The Chest Hospital, the designated nodal centre for swine flu treatment, has been functioning without a proper improvement in the infrastructure or in medical staff to tackle the surge of patients. And the signs of the strain are there to see.

People have begun questioning the quality of medicare being provided at the Out Patient (OP) wing. It was designed to handle 60 patients a day, but now the turn out is around 300 patients a day.

Of the 36 doctors in the hospital, only eight are expected to take care of the outpatient wing.

The outpatients have to be treated by a general physician, but the hospital does not have one.

The hospital needs 150 nurses but has only 95 out of which only 75 are available for work while the rest are on leave.
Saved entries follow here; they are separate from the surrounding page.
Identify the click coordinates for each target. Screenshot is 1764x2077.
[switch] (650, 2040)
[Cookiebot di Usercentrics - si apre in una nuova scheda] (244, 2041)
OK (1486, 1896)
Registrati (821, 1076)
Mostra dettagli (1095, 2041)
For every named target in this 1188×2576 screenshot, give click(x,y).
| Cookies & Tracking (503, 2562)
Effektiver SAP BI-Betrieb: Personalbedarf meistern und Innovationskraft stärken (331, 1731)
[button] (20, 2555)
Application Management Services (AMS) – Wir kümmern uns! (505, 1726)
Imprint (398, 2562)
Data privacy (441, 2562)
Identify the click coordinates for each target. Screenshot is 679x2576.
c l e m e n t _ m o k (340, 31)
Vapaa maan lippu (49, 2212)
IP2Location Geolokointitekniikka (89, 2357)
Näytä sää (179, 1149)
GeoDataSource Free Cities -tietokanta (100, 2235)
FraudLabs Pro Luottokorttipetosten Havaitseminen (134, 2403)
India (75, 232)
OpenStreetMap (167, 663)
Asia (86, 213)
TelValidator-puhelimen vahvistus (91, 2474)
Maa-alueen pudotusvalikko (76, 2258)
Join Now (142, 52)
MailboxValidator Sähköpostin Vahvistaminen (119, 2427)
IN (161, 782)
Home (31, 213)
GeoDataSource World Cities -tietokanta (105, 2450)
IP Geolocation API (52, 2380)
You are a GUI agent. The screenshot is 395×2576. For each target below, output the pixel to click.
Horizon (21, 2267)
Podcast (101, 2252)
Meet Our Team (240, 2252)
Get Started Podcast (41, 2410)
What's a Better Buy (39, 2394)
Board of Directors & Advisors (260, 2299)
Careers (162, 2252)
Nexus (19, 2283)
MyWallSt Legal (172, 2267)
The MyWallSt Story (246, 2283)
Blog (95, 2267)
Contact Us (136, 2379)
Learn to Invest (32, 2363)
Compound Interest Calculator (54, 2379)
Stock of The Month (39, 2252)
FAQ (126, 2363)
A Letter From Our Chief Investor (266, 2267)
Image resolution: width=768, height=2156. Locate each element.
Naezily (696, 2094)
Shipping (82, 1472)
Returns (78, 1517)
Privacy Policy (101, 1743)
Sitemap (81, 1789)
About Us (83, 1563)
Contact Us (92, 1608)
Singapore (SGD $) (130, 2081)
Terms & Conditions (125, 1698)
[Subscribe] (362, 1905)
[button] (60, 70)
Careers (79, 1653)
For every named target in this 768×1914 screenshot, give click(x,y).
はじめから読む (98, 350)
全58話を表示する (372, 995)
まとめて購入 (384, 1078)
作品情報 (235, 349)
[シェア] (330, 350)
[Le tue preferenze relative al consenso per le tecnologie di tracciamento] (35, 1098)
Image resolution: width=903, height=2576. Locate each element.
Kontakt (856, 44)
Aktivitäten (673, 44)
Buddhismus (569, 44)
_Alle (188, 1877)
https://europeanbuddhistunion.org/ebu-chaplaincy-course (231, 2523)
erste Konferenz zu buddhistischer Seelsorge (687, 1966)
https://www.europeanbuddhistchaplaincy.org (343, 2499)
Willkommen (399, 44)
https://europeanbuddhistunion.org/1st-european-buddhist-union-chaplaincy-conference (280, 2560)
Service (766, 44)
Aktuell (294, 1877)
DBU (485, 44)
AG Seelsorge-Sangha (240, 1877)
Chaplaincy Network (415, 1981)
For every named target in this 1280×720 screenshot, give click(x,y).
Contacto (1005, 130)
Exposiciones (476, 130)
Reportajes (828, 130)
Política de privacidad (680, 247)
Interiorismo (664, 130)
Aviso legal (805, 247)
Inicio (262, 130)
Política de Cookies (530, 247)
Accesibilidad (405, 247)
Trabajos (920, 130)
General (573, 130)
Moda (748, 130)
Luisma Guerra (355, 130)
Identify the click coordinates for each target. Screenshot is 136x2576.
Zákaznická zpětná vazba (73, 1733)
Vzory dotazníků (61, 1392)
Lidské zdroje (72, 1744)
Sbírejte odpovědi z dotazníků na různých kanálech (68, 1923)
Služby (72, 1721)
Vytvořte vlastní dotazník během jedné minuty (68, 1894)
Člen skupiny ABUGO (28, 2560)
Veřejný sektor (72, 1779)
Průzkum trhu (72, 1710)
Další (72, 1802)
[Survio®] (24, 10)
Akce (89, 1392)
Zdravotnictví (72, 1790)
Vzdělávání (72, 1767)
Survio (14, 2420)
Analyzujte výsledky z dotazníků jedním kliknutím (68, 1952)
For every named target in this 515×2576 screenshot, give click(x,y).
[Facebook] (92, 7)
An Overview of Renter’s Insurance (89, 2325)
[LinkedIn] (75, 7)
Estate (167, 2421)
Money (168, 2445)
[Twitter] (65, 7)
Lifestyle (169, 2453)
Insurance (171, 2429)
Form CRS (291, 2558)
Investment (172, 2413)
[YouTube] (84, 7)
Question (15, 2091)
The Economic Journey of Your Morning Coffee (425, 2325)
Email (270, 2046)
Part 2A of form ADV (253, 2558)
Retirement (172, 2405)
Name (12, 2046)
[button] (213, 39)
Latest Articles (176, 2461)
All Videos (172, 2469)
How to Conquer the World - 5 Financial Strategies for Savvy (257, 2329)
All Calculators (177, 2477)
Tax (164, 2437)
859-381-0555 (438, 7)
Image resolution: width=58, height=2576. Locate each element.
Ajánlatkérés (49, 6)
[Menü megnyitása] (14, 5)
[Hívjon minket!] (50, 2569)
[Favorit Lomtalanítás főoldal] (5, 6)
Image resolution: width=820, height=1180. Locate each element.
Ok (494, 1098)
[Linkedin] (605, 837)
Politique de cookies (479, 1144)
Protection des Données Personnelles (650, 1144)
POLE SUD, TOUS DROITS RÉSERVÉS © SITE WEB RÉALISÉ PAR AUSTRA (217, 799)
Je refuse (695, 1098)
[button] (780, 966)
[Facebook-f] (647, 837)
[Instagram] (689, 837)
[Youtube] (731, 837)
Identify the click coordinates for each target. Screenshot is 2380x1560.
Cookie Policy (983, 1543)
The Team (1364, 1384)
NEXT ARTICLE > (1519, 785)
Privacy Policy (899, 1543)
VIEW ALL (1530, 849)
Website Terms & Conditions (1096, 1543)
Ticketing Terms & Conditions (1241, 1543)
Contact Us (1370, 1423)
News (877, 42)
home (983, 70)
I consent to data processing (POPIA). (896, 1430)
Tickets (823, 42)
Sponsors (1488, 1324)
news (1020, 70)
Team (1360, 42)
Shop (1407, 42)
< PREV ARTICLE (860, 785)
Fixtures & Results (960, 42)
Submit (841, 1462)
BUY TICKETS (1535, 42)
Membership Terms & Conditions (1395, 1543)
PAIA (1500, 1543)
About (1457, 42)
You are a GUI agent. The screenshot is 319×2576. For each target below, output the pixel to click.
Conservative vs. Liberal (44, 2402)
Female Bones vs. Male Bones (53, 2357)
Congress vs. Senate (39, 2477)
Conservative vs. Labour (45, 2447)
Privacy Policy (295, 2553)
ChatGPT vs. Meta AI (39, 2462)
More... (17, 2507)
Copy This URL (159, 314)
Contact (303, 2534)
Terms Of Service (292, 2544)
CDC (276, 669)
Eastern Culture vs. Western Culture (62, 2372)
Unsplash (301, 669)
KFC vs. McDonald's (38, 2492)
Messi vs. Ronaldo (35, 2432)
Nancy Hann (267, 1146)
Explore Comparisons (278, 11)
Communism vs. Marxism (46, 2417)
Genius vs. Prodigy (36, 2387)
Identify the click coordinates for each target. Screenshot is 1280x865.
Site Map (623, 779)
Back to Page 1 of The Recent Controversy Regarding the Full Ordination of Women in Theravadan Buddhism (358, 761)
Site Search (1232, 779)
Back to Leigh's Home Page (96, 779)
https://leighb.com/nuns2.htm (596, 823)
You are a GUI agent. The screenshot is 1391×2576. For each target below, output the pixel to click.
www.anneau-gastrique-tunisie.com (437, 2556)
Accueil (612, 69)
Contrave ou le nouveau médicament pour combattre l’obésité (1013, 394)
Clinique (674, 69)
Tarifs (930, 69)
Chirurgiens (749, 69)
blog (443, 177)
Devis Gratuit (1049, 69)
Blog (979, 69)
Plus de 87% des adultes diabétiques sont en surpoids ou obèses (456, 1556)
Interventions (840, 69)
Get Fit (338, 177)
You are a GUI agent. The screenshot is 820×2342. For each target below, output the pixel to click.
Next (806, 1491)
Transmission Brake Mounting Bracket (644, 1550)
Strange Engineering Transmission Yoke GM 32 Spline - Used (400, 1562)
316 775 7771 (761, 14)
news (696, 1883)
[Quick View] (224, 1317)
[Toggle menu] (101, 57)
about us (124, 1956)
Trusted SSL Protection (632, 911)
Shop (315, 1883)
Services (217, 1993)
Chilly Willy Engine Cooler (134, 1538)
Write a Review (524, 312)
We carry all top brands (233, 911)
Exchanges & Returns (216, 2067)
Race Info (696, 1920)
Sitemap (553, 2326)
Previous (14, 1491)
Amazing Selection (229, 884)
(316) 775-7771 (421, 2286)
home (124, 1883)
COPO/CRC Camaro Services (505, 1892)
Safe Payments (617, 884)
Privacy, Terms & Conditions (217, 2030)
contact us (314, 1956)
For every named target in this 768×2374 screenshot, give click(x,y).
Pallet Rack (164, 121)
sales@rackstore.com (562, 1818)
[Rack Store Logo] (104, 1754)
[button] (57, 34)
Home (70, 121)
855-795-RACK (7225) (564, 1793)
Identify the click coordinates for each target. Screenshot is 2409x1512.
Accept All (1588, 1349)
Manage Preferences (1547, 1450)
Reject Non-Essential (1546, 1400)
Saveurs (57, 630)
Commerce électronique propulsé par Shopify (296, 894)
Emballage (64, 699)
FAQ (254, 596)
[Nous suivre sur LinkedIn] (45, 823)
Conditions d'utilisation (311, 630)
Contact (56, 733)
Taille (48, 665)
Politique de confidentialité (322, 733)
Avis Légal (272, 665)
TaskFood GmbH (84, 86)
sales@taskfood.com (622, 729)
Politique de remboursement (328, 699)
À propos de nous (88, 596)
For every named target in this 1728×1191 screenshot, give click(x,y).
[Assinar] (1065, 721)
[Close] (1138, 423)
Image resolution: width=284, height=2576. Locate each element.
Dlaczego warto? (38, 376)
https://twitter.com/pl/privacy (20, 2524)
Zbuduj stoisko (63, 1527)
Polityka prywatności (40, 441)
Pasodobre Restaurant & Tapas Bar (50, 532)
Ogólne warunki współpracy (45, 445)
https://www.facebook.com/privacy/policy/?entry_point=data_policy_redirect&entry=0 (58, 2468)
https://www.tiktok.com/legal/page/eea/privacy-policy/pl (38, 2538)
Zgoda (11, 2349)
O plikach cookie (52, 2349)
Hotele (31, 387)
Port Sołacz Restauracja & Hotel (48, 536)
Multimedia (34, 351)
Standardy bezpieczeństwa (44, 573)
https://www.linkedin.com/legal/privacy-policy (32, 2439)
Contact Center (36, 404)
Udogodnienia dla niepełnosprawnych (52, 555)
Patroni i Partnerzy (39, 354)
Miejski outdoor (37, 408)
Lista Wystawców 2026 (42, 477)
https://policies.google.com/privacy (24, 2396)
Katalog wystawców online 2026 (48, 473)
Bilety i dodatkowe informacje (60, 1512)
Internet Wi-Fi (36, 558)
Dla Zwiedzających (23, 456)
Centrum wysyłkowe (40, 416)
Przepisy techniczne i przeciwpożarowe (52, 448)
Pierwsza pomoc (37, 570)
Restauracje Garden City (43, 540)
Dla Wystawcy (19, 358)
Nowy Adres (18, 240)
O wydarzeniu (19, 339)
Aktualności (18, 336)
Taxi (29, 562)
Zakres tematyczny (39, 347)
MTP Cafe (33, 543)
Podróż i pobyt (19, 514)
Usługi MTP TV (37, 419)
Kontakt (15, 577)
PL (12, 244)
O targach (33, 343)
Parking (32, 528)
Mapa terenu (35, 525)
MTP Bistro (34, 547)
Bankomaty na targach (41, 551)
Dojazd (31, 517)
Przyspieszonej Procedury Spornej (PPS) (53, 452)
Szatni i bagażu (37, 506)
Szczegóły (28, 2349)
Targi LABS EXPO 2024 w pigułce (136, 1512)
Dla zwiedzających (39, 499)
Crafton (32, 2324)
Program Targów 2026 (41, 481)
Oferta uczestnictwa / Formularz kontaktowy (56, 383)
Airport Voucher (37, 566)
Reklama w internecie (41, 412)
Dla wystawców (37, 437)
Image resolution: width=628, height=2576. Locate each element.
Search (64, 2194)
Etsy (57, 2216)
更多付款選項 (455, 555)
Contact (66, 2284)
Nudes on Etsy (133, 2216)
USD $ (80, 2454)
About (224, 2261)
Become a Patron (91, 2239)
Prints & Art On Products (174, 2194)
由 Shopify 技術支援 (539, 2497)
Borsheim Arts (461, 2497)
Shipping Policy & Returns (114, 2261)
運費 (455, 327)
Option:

The hospital has just 20 beds in the isolation wards for swine flu patients. But there are 27 patients with symptoms of swine flu admitted. Consequently, a few of the swine flu patients share the building with those being treated for HIV.
Telling effect

The increased rush has a telling effect on sanitary conditions.

The toilets, beds and the hospital environment crave for a facelift. Hazardous materials like surgical gloves and masks are dumped haphazardly. Left over food is thrown in the open.

Toilets are dingy and at nights, patients complain of mosquito menace and during day they complain of stink from garbage.

Wash basins near toilets have become spittoons.

"My brother has come from London. We came directly to Chest Hospital after he developed flu symptoms and this is what we get. The sanitary conditions are appalling. Perhaps, that's why people hesitate to get admitted," says Amit Varma, a businessman.